Stored records:

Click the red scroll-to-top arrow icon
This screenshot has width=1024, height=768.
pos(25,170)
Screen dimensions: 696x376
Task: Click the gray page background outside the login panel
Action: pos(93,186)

Problem to work on:
Print the records again in their entirety, character for character.

Solved problem:
Click the red scroll-to-top arrow icon
This screenshot has width=1024, height=768.
pos(25,170)
Screen dimensions: 696x376
Task: Click the gray page background outside the login panel
Action: pos(93,186)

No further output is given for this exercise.